Last September, authorities got a warrant to search the home of Josh Powell's father, Steve. Josh Powell and his sons were living there at the time. The documents obtained by the AP did not specify a suspect.

In addition to the charges, the warrant listed Steve Powell's work laptop computer as well as cars that he used.

Authorities found explicit images on his computers during the search, and he was jailed on voyeurism and child porn charges. The boys were later sent to live with Susan Powell's parents.

Speaking to reporters Monday after the boys' deaths, their grandfather Charles Cox said the boys were emotionally distant when they first arrived at their home but recently had begun to open up.

That gave Charles Cox hope that someday they would be able say what happened to their mom.
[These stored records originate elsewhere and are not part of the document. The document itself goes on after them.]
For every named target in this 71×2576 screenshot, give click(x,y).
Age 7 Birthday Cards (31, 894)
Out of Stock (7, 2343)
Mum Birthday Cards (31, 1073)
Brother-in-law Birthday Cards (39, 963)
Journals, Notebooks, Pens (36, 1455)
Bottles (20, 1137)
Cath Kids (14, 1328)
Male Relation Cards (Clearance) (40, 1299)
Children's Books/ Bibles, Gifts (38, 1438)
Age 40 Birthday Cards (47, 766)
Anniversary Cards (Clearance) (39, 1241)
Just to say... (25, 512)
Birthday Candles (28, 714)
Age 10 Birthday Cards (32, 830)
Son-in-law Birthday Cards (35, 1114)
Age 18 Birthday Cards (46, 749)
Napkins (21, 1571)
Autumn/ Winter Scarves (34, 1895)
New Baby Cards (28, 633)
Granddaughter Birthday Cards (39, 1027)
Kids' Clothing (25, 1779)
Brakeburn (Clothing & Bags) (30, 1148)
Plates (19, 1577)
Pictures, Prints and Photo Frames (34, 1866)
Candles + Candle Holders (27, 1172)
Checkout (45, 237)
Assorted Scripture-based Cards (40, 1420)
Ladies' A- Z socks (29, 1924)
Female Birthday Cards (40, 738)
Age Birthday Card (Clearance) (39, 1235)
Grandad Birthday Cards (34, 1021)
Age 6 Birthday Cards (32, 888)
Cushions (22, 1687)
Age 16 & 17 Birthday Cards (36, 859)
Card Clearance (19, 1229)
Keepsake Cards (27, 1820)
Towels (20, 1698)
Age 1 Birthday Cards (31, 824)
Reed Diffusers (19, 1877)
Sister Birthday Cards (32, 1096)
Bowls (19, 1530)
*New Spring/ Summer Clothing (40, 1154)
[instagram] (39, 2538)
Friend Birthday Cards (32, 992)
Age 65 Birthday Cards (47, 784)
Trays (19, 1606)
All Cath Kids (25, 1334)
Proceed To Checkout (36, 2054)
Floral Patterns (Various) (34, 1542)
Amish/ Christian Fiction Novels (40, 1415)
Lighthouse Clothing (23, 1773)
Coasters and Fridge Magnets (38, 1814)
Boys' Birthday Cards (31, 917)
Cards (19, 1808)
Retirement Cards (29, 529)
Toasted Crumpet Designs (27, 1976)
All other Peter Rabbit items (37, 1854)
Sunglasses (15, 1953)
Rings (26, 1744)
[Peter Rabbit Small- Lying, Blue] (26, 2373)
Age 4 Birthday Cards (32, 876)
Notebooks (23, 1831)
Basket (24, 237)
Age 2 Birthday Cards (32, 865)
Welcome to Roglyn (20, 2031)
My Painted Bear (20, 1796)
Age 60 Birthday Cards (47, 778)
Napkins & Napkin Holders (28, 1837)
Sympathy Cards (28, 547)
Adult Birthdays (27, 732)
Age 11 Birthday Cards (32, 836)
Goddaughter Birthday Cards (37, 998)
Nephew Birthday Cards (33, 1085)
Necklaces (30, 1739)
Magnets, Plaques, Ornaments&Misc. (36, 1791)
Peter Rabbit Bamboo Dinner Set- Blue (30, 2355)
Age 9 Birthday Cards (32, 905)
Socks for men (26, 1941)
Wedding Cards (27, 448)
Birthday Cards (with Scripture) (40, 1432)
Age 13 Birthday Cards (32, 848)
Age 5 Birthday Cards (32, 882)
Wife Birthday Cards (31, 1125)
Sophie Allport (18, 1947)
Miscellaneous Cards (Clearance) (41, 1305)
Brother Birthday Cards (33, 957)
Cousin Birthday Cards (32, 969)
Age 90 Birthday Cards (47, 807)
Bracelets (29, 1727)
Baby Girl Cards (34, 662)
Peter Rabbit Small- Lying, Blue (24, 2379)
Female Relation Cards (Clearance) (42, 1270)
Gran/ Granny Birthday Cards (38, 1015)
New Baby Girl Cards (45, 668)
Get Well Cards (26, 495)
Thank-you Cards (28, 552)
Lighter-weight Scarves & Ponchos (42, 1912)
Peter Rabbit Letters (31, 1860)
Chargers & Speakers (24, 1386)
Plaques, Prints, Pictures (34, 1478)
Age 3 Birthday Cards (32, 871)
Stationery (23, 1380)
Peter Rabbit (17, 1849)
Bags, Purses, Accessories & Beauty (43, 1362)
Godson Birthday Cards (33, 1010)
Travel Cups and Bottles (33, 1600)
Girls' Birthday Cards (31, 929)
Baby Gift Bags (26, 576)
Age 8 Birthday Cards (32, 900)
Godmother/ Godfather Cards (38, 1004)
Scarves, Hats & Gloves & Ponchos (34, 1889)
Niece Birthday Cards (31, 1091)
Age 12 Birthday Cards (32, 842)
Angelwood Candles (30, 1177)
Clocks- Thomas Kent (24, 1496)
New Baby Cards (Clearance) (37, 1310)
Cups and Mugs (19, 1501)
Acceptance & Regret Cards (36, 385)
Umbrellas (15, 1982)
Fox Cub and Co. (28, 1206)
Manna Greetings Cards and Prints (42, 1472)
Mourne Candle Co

The boys had not recently made more comments about what may have happened to their mother, Charles Cox said, though he related what Braden said nearly two years ago.

Cox said: "The four ladies that were supervising that activity said, 'Well, what's this?' 'That's us going camping.' 'Who's in the car?' And Braden said, 'That's Daddy, that's Charlie, that's me.' Then he said, 'Well, mommy's in the trunk.'

"Well if Mommy's in the trunk, why is she in the trunk?' He didn't know, he didn't say, I guess. Then, he said we stopped somewhere and mommy and daddy got out and mommy didn't come back," Cox said.

Nielsen said despite the death of the young boys and Josh Powell, the probe would continue.

"Our case is not closed," the police chief said.

Lindquist, who is overseeing the voyeurism prosecution of Steve Powell but is not directly involved in the Susan Powell case, said it's clear to him that it's a homicide case.

"I don't think at this point I'm going to call this a missing person case," he said. "It's reasonable to call Josh Powell's decision to kill himself and his kids a confession to the murder of Susan Powell."

Associated Press writers Brian Skoloff in Salt Lake City and Gene Johnson in Seattle contributed to this report.